Извлеките из перечня строки от той, где стоит «Click Next in the Welcome wizard window», до той, где стоит «(x=519, y=514)», включительно и перепишите их без изменений. Изображения в ответ не включайте.

*ДАННЫЕ ЗАДАЧИ*
———

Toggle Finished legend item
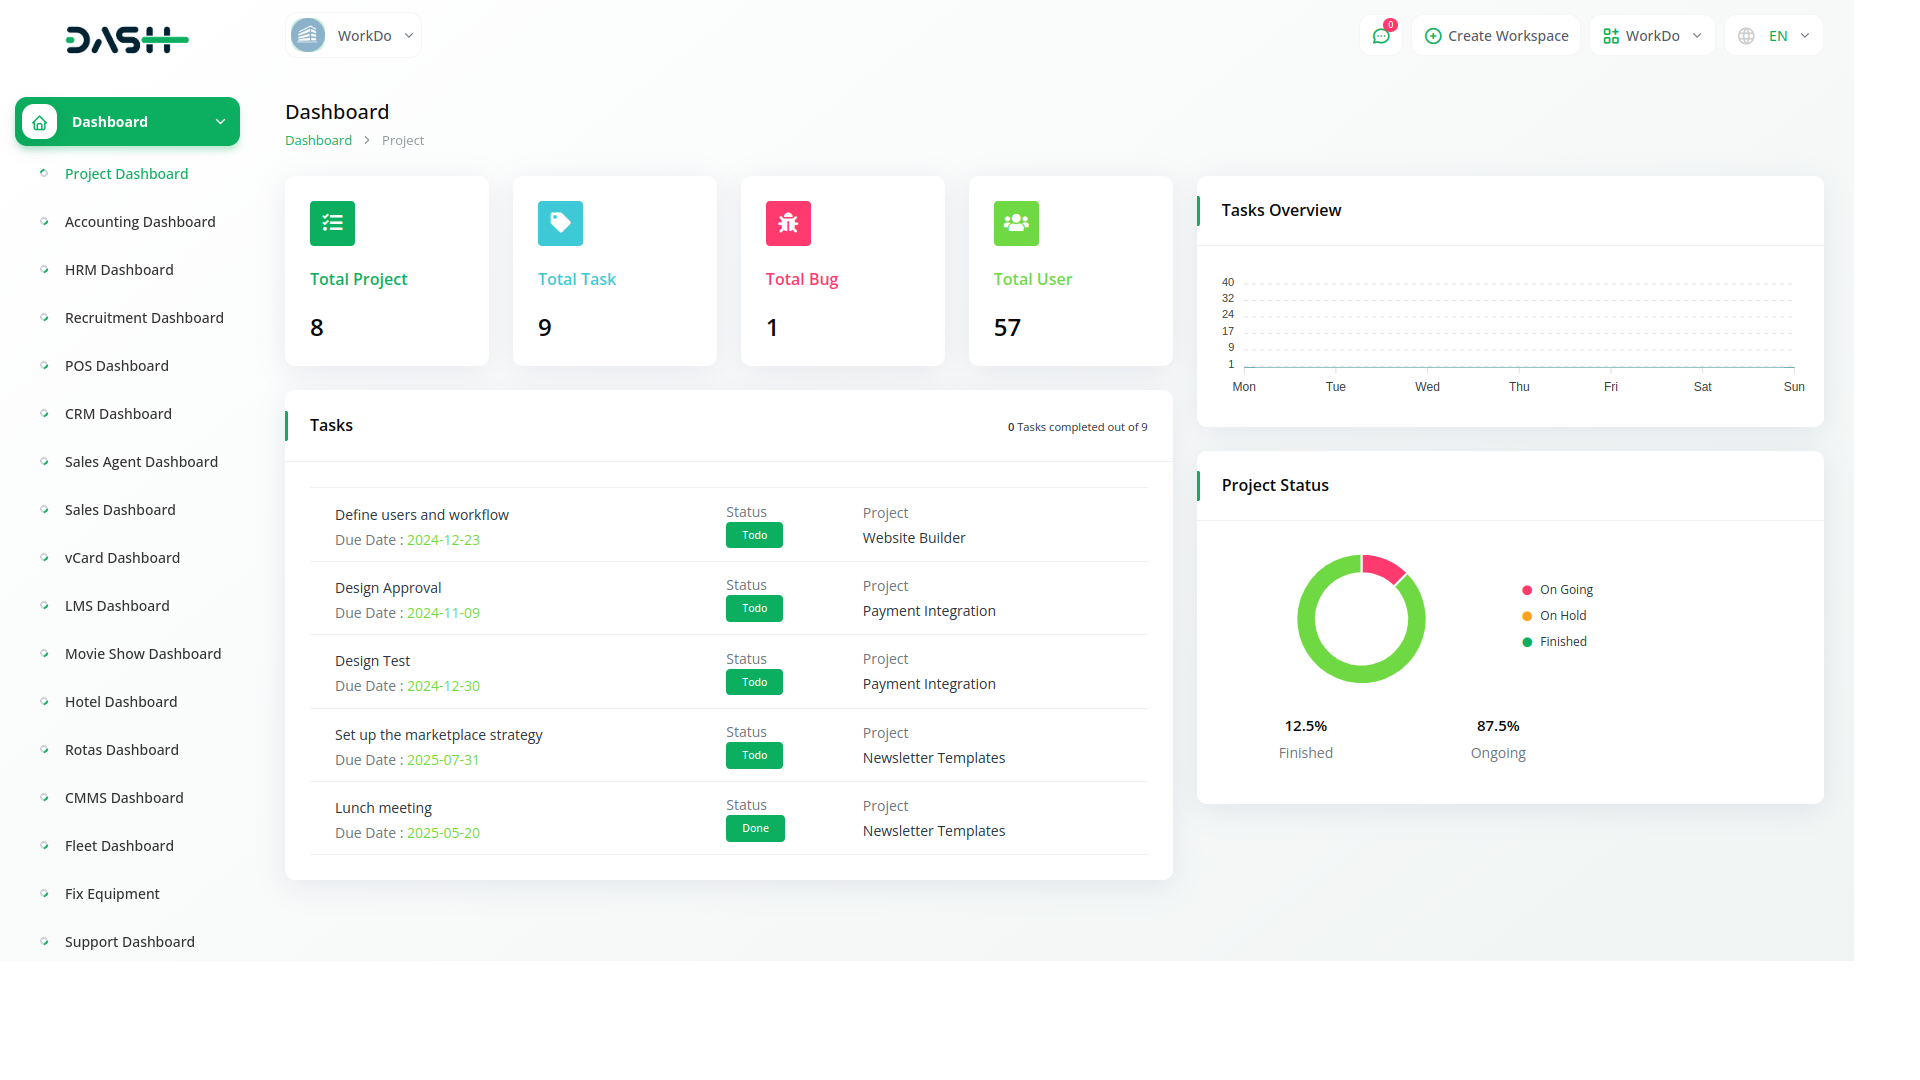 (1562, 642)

———

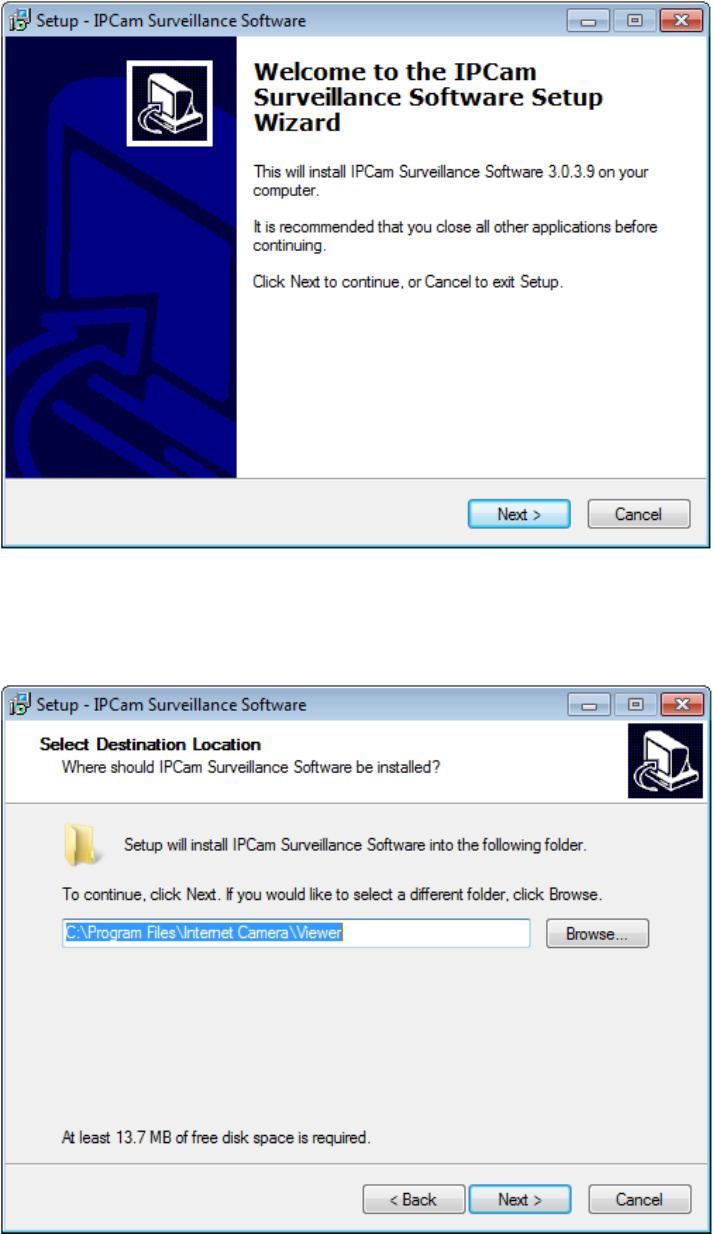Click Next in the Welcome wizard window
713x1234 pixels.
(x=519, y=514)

———

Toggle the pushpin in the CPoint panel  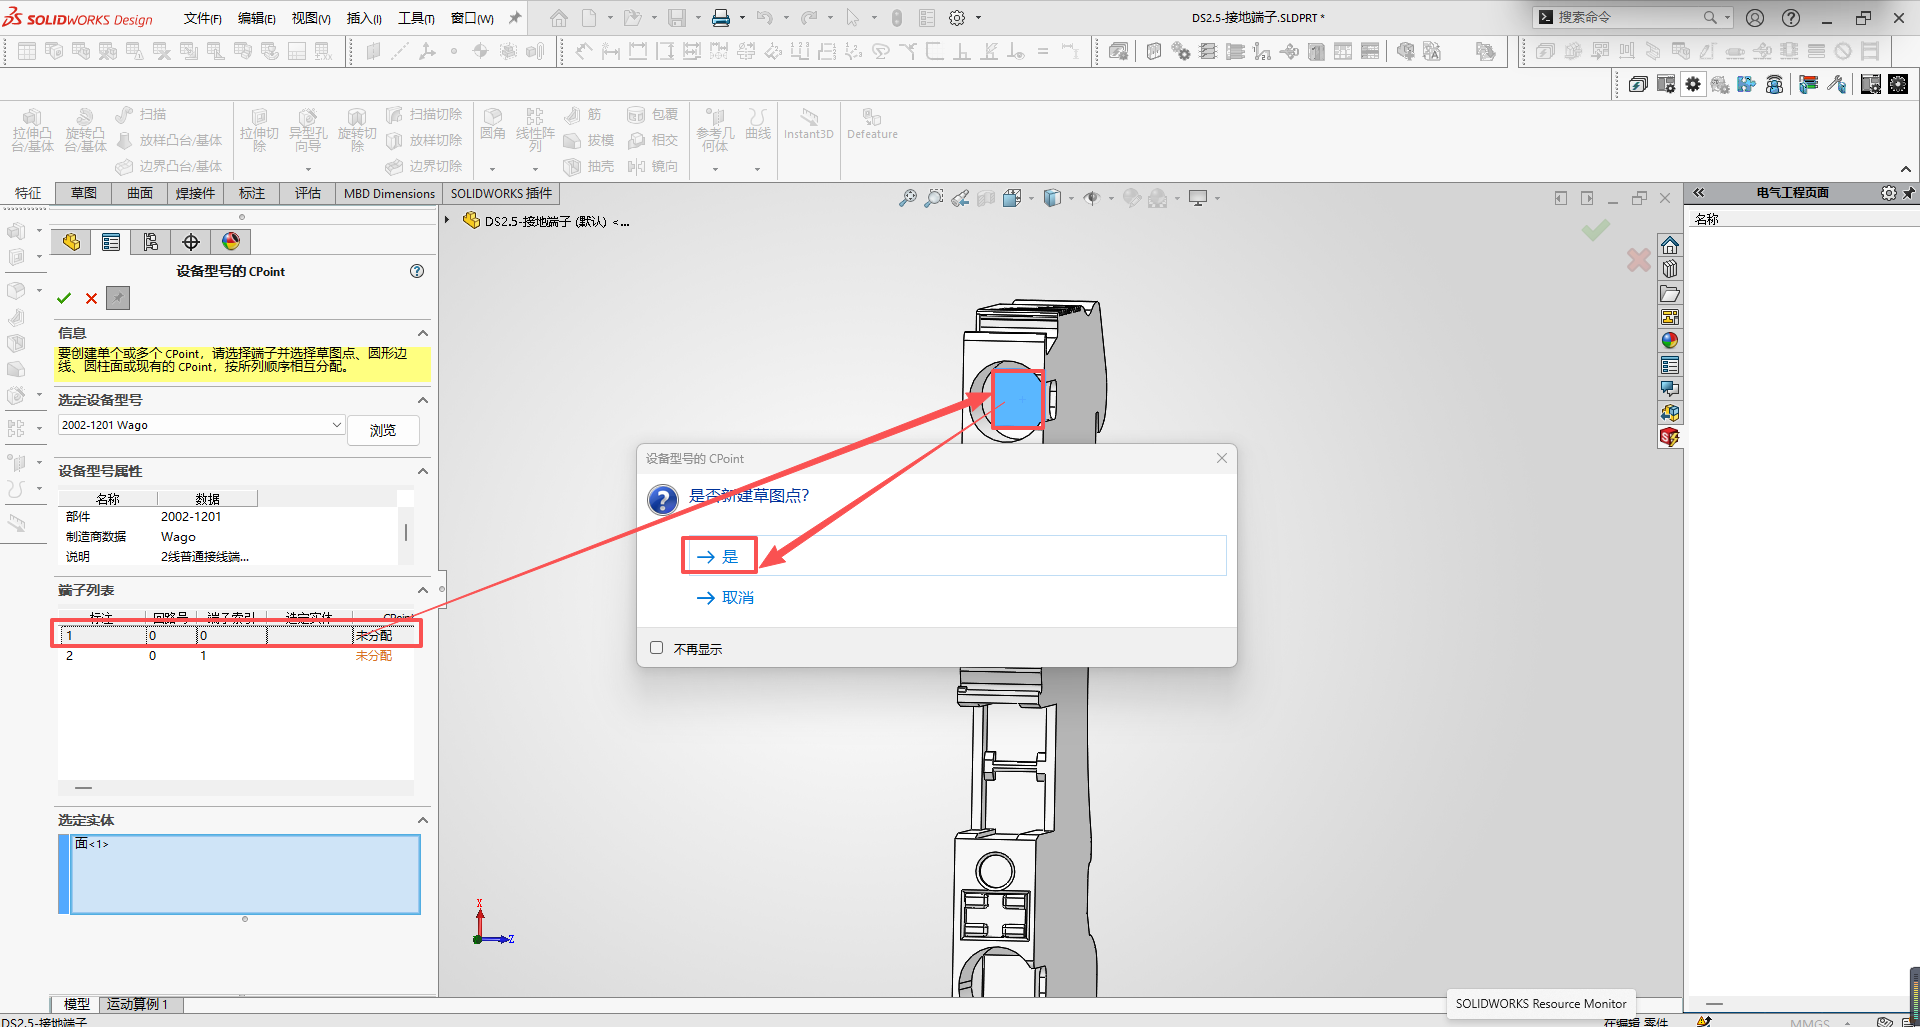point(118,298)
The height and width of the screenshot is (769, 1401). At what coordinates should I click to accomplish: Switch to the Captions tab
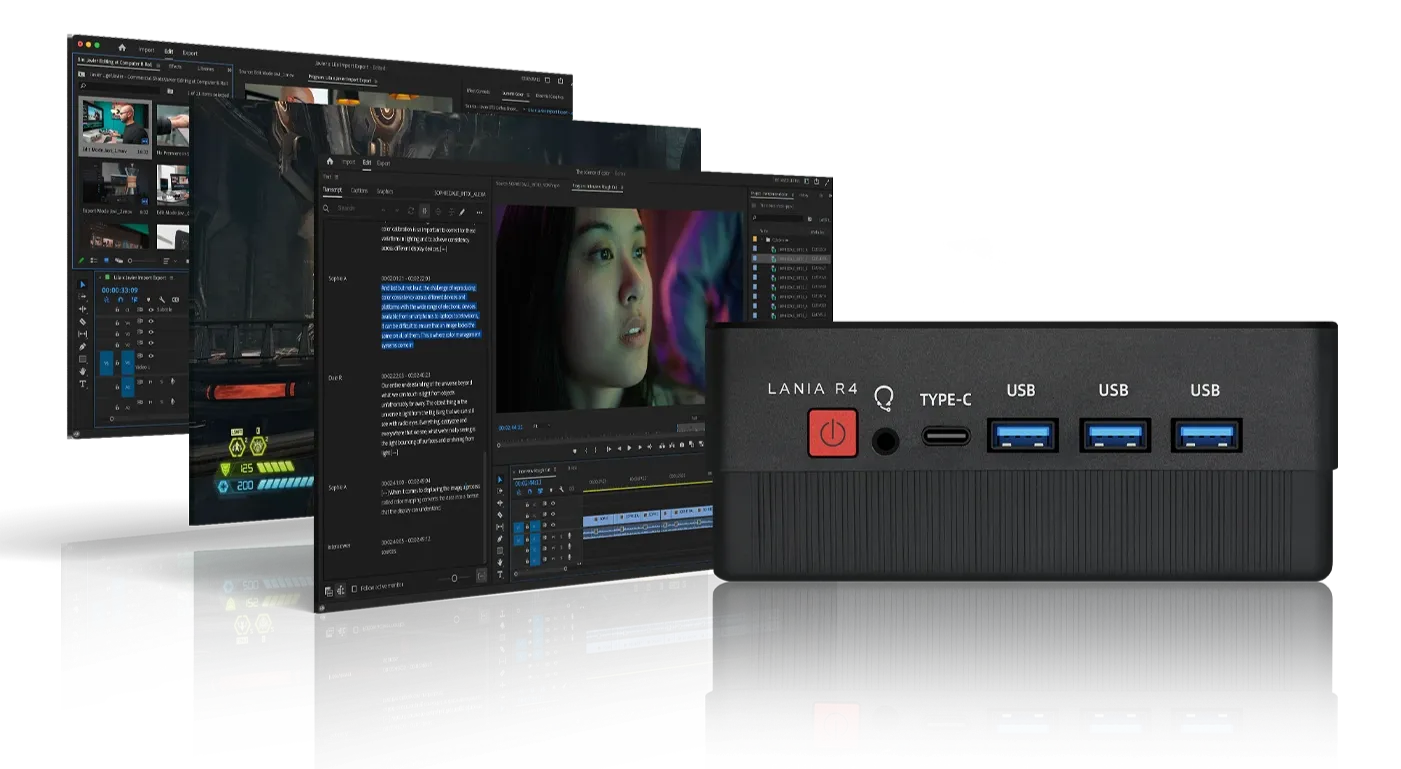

———

*РЕШЕНИЕ*
Click Next in the Welcome wizard window
713x1234 pixels.
(x=519, y=514)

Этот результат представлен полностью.